Monday, September 17, 2007

Finishing a painting

Thomas S. Buechner has written a book called "How I Paint, Secrets of a Sunday Painter". At the end he gives a few thoughts on finishing a painting I thought I might pass on to you. I know many of us do some of the same things and you may have things you would like to add.

"When I think a picture is finished, I put it in another place, away from the subject on which is is based. The paint is still wet, palette and brushes are still hand. It is in a different light and on its own. I am no longer busy with matchng some reality. The question now is how to make it better, stronger, more to the point, maybe even striking. Ater all, it is destined to go out into the world all by itself.
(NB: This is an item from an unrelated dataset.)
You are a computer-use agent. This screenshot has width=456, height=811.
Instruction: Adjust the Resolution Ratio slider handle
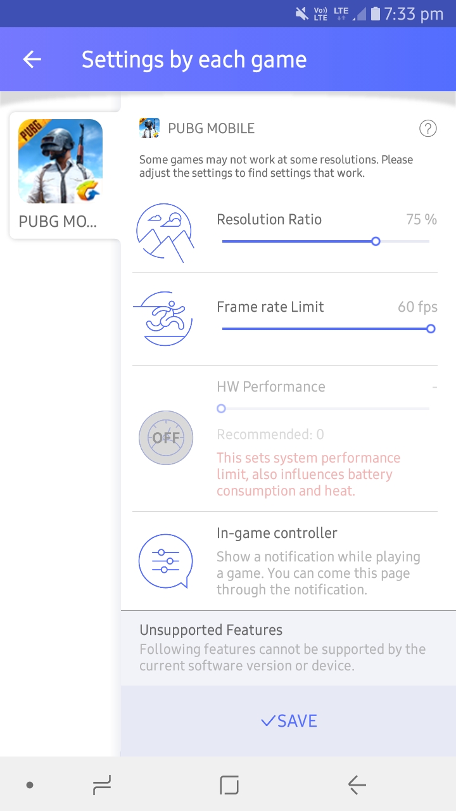tap(376, 241)
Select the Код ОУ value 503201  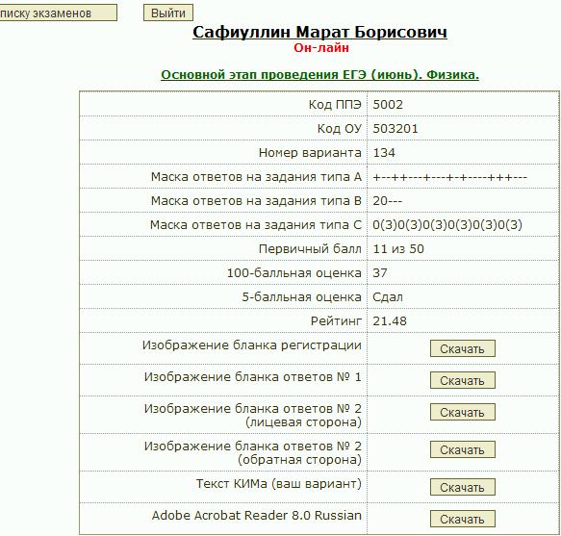(395, 128)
What have I made? Is it just anothe sample of my craft? Does it have anything to do with the idea I started with? Pictures do have a life of their own, and a death, too. The more I look at something, the more I see, and discover. Changing course to some degree is inevitable, but if the whole picture isn't going in the same direction, to the same purpose, it is likely to fall apart, and my tolerance for flotsam is shrinking fast. What to do?

First, I decide what the picture is really about and then what I can get rid of, what is not contributng to the central idea, what is distracting. Usually, these problems are caused by small contrasts that divert attention, such as shifts in color or value, or intricate details painstakingly observed and proudly rendered. I painted them because I saw them, but that's not reason enough. You can spot a deer by a movement in the woods; you don't have to see the fuzz on its antlers to know it's there. Extraneous matter in a painting can really weaken the impact. I either paint it out or reduce the contrast.

Second, I review the way space has been made to see if I can heighten the illusion. Have I used the warm colors to pull forward, the cools to push them back? Have I used stronger contrasts in the foreground, weaker ones in the background? Have I used less detail as forums receide? Have I used perspecive effectively? Sequence of brushstrokes?

Third, I cheack how attention is focused. The eye is just like a self-focusing camera lens in that it must have an edge, a contrast, on which to focus. Where are the strongest contrasts in dark and light, warm and cool, color, edge sharpness, and paint texure? Do the contrasts make sense in terms of spatial relationships? A ship on the distant horizon with too-red sails will certainly attract attention--and ruin any sense of aerial perspective. Contrasts have to be appropriate to the space they are in, but they must also work in an abstract sense; they are the only means by which we can attract attention and deliver content.

Fourth, and finally, I look for a situation or two where a couple of final, exquisitely deft strokes will convinece everybody that I know what I'm doing."